» **INSTRUCTIONS FOR THE TASK**
From the line that contains "The width and" down to the final line below, please repeat each line exactly and nothing more, with no pictures.

(Saved entries)
.....
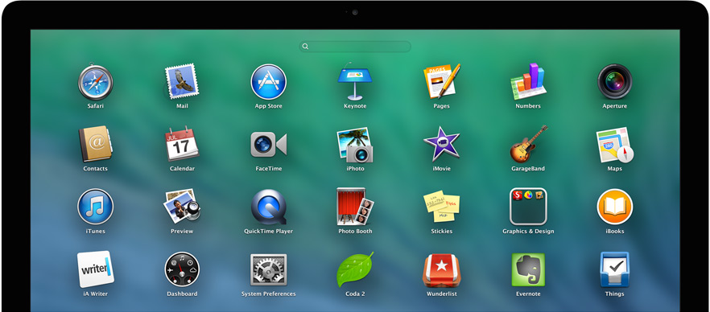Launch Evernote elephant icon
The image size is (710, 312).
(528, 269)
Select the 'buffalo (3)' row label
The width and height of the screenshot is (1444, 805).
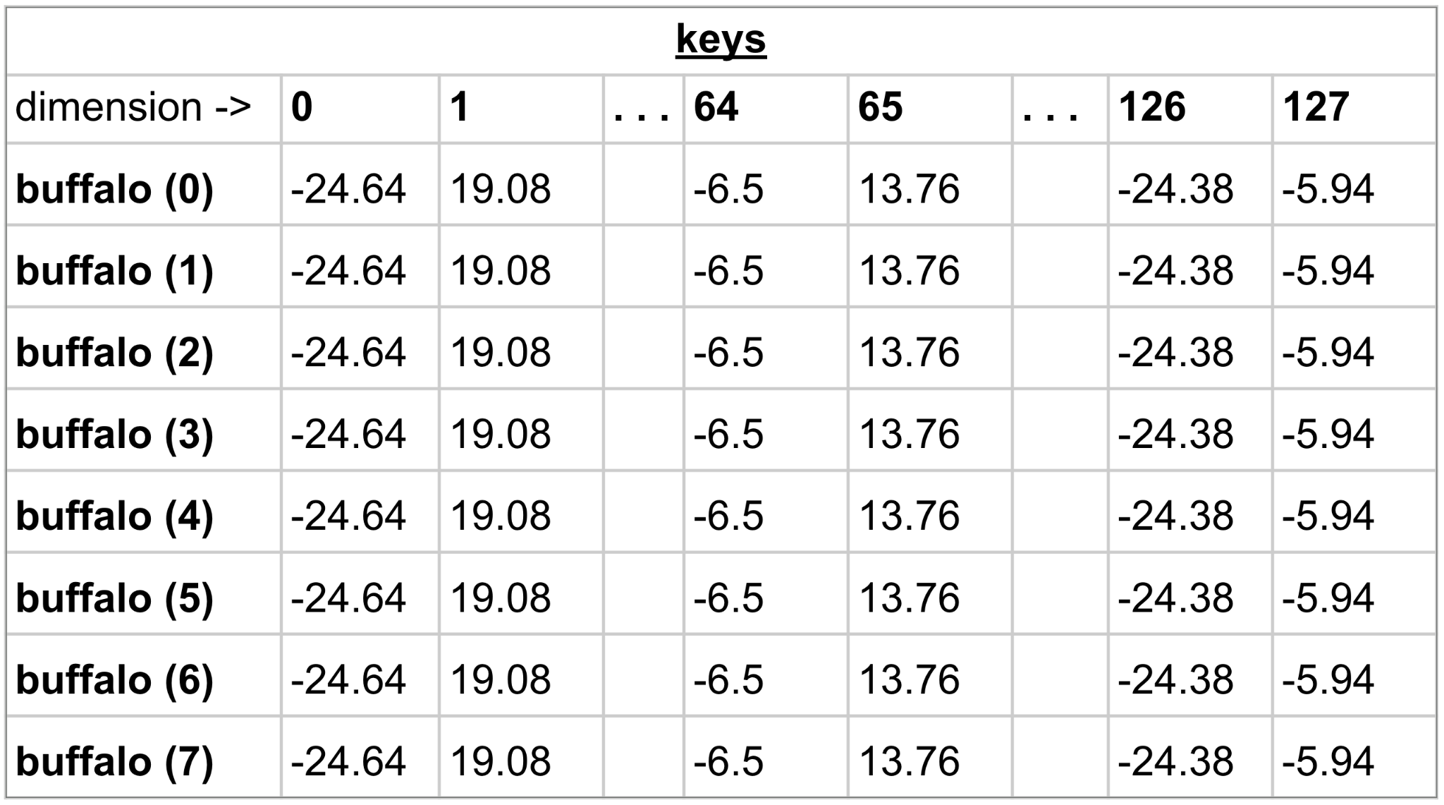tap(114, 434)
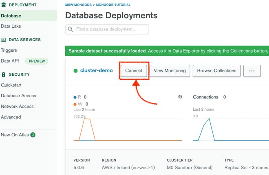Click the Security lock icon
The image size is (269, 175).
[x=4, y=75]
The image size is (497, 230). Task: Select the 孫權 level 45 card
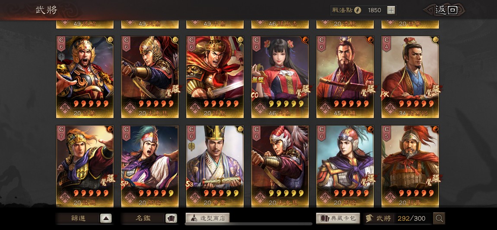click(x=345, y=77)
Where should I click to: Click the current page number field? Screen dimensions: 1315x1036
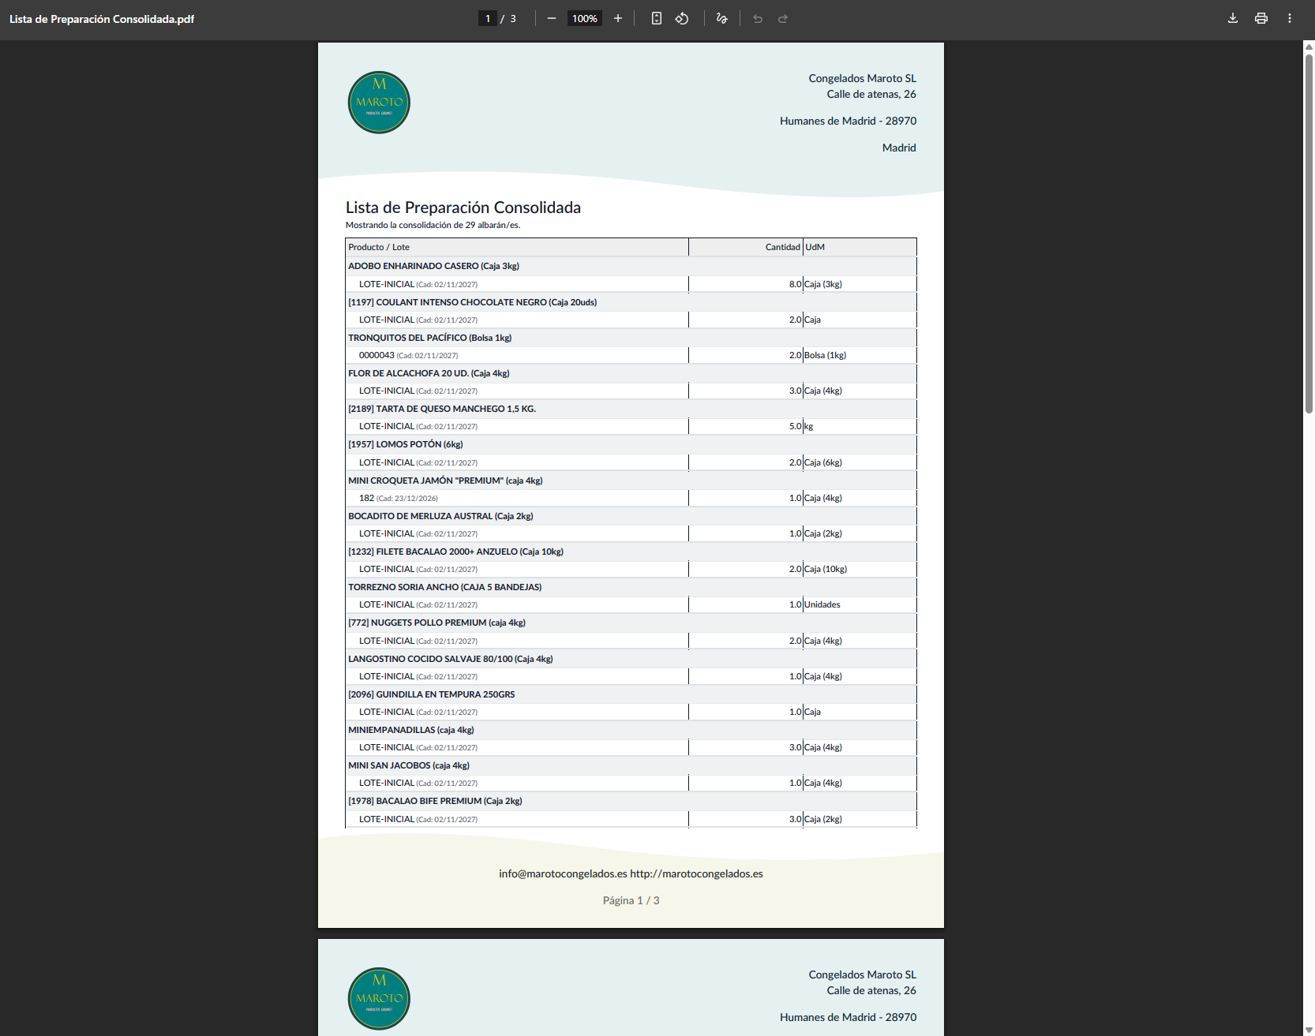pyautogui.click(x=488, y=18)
.....
» **RESULT OF THIS TASK**
The width and height of the screenshot is (1444, 805).
tap(114, 434)
Click the Security lock icon
The image size is (269, 175).
[x=4, y=75]
The image size is (497, 230). Task: Select the 孫權 level 45 card
click(x=345, y=77)
Where should I click to: Click the current page number field? Screen dimensions: 1315x1036
pyautogui.click(x=488, y=18)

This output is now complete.